== ASSIGNED TASK ==
Search the records for the string "Expand". Copy each line where it occurs.

****************

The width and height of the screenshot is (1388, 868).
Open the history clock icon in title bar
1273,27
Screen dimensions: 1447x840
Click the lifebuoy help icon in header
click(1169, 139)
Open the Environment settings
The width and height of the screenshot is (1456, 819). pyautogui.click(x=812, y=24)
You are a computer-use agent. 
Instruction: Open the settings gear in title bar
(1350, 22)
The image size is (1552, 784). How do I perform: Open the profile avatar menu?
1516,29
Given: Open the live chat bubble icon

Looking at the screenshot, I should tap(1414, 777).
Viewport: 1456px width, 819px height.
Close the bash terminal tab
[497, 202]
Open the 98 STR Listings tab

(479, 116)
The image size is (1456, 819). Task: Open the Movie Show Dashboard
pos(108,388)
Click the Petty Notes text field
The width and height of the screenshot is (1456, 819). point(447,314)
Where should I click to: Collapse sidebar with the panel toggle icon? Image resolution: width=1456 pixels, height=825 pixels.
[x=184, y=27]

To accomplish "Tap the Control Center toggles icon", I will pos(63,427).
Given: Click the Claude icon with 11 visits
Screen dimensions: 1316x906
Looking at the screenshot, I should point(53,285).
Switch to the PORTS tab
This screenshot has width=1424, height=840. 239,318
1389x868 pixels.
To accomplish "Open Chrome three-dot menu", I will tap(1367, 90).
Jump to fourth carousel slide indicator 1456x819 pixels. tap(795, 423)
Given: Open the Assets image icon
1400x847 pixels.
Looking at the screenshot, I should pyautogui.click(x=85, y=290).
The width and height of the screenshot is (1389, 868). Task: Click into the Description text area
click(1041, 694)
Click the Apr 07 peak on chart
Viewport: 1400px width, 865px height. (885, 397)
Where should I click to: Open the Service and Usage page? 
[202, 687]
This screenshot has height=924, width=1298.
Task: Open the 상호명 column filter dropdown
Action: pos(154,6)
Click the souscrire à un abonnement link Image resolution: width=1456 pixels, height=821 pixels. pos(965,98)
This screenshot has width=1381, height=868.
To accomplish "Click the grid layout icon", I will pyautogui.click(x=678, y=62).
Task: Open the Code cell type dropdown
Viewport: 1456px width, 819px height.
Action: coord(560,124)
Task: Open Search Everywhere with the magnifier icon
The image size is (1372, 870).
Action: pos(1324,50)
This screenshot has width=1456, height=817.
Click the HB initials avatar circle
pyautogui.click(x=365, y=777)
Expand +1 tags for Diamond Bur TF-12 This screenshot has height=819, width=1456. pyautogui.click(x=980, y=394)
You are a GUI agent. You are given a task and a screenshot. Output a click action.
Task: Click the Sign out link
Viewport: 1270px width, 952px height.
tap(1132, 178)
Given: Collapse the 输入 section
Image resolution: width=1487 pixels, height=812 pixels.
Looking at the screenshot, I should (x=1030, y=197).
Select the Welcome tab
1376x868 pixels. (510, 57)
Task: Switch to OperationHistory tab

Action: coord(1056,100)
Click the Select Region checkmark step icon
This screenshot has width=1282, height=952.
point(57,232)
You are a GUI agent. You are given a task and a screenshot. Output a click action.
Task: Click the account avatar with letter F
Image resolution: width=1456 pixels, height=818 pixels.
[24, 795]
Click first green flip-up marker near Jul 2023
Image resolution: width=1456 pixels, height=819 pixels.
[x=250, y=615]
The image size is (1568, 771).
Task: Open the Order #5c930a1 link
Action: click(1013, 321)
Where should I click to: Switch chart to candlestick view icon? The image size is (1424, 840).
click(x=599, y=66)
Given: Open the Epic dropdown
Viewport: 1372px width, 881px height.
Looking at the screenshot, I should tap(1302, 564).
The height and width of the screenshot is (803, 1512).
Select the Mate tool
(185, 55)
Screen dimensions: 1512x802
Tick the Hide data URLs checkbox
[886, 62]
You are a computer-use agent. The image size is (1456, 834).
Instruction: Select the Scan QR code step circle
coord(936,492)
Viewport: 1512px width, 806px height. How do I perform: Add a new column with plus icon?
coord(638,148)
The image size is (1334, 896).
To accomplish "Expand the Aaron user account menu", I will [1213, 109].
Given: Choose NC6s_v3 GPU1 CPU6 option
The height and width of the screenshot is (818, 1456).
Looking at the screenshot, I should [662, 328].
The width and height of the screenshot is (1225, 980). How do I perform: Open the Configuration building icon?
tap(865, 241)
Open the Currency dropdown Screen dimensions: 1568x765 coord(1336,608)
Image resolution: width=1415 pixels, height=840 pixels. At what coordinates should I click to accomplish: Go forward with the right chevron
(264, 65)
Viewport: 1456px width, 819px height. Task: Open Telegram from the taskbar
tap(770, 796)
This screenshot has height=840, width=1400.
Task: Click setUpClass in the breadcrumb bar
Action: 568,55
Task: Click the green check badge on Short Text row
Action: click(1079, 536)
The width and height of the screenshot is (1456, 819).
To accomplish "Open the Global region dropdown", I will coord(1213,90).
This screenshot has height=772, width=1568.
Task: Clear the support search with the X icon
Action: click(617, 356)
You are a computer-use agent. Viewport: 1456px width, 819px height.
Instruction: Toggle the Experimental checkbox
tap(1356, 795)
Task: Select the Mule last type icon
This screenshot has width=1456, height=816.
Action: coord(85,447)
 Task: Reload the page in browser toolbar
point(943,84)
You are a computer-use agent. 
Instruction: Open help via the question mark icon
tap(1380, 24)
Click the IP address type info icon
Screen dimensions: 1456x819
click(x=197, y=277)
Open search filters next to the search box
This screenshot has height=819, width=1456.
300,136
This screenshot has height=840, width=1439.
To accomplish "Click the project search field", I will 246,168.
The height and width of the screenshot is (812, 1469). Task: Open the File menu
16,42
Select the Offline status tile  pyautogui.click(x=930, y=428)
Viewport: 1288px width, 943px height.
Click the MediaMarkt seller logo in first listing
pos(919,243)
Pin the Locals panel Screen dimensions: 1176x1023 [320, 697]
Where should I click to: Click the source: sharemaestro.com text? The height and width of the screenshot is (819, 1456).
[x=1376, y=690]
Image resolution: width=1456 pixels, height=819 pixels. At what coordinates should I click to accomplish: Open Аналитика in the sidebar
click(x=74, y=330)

****************

== ANSWER FOR THIS EXERCISE ==
Expand +1 tags for Diamond Bur TF-12 This screenshot has height=819, width=1456. pyautogui.click(x=980, y=394)
To accomplish "Expand the Aaron user account menu", I will [1213, 109].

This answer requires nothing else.